March Madness No, we are not talking about the basketball time - March is when most folks re-evaluate the New Year's Resolutions, and decide if what they are doing is working. This is typically when most realize that exercise and diet alone do not work but the band does work. Now is a good time to look at what you are doing with the band and see if you can make it work better for you.
|
| First Bite Syndrome  Do you ever eat something and after the first or second bite you feel the urge to burp it out, or you find it comes out? Or do you ever eat something then your body makes a lot of mucous or "slime?"
This is called first bite syndrome, and it comes from eating too fast, taking too large a bite, or eating too much, or eating too fast.
Some think this means that the band is too tight, and yet they are not losing weight. But, often it is not the band that needs adjusting, it is the way you eat.
It probably should be called "I ate too fast" or "I ate to large a bite," because this is when it occurs.
The upper pouch has a very small amount of room, and when a bolus of food comes into it, it will attempt to push the food through to the lower stomach. If the food bolus is too large, wrong texture, or too dry it can become stuck in the stoma.

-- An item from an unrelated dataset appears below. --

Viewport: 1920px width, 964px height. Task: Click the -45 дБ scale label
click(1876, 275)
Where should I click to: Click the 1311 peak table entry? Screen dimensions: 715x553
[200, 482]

When that happens your body tries to slide it through by creating more mucous (sometimes called slime) - and that mucous can back up into your mouth.

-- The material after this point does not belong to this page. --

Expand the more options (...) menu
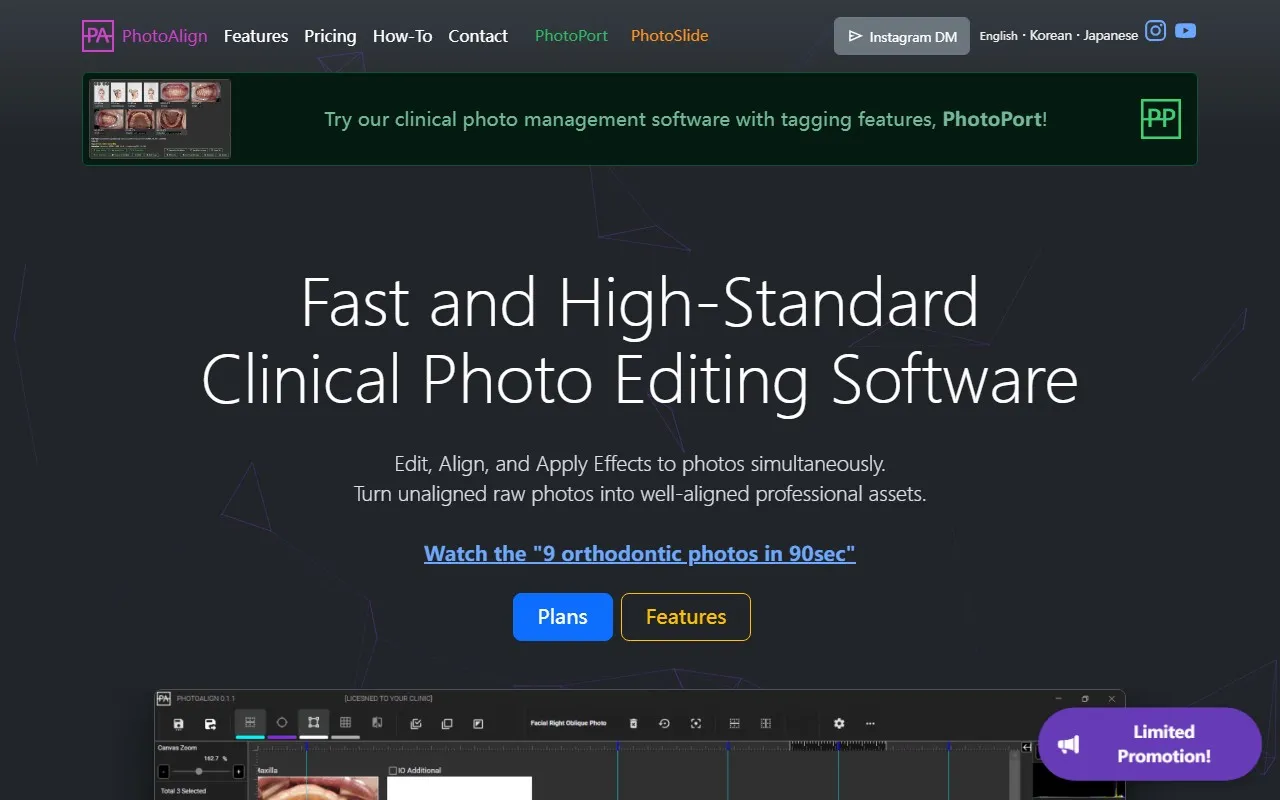The image size is (1280, 800). pos(870,723)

If you are too hungry, and trying to eat too fast to satisfy your hunger, you probably notice that you may burp up the first few bites.
The way to avoid this: Eat small portions slowly.
See the next article to learn more.
|
You really think you know how the band works?  Here is a simple question for you - how does the band work?
Here is what a lot of patients think -- that the food sits above the band and that the longer it sits there the less you would be hungry.
But here was the data that didn't make sense with that conclusion. People who didn't lose weight, and had a tight band. An x-ray of these folks would show a large pouch and large esophagus - they had a lot of food sitting above their band, but didn't lose weight. Here was a second bit of evidence - people who got something acutely stuck - feeling a horrible sensation at the bottom of their breastbone - some even going to the emergency room thinking they had a heart attack.
So here are two people with the band -- two different results. One person can passively expand the upper stomach and esophagus and consume a lot of calories.
Here is how the band works - in a perfectly adjusted band, with a patient who is losing weight, eating a meal that will provide appetite suppression for four hours -- the food moves past the band to into the lower stomach in less than two minutes. I
That is it. Does that blow your mind? It means, we DO NOT want the band to be too tight. Too tight is not good -- too tight leads to band slips, band erosion, and lots of other problems.
So, to do well with the band you need to follow four simple words:
Eat small portions slowly.
That's it!
Choose your food -- you have the choice of what to eat, so make your choices healthy food, and not processed types. The band will not make that choice for you, only you can make that choice.
Measure your portion -- the band will NOT tell you when to stop eating (that is your job).
Eat slowly -- if you eat too fast, you can cause the upper pouch to become irritated and dilated and it may make you vomit, or cause the band to slip (requiring another operation) or just keep dilating until you have a problem.
Too often I hear people talk about "restriction," and that is a word you will never hear in our office. Never. The band is NOT about restriction - the band works by suppressing appetite.
So -- before every meal, repeat those words: Eat small portions slowly.
Do that, and you will be on your way to your goal.
|
April Support Group is Restaurant Month 
April support groups will be held at 6:30 p.m. on Tuesday, April 14th, and Thursday, April 23rd.
The topic for April's support group meetings is eating out. We want you to bring to us your favorite menus from your restaurants -- and also brng where and what you use to eat.
We celebrate good food, and we celebrate eating out. We want to know how you changed, and what tips you might have for the new patients coming in.
We will also have tips for eating out, as well as great recommendations. For some of our patients-- who own restaurants- we hope you come and tell us about what you have to offer.
|
Doctor is out!  Probably by the time you get this I will be in Cabo San Lucas -- Mexico, for my second vacation in ten years. Don't worry, I will be back on the 30th, and have someone who will cover me should you have some issues.
But while I am gone-- please, don't eat dry chicken, eat slowly, enjoy your food.
I will be refreshed and ready. Now, if I am kidnapped - do NOT send ransom. I'll just join the revolution on the beach and ..... Ok -- there is the cartoon of me stuck on an island with a cigar.
See you soon
|
|
|
| New Botox offering to our patients.
Wrinkles can disappear, and rejuvenate your face.
 |
New Coordinator
 Jennifer Cooper is our new bariatric coordinator. Jennifer had her band two years ago and has lost over 130 pounds so far! She has served in the role as assistant coordinator for the last couple of years. Jennifer has done a great job in keeping in contact with patients, as well as helping new patients gather their materials together so they can get a band.
Christine Walt, our previous coordinator, resigned after working for us for several years, but continues to stay in touch with our office and come to support group. We wish her well.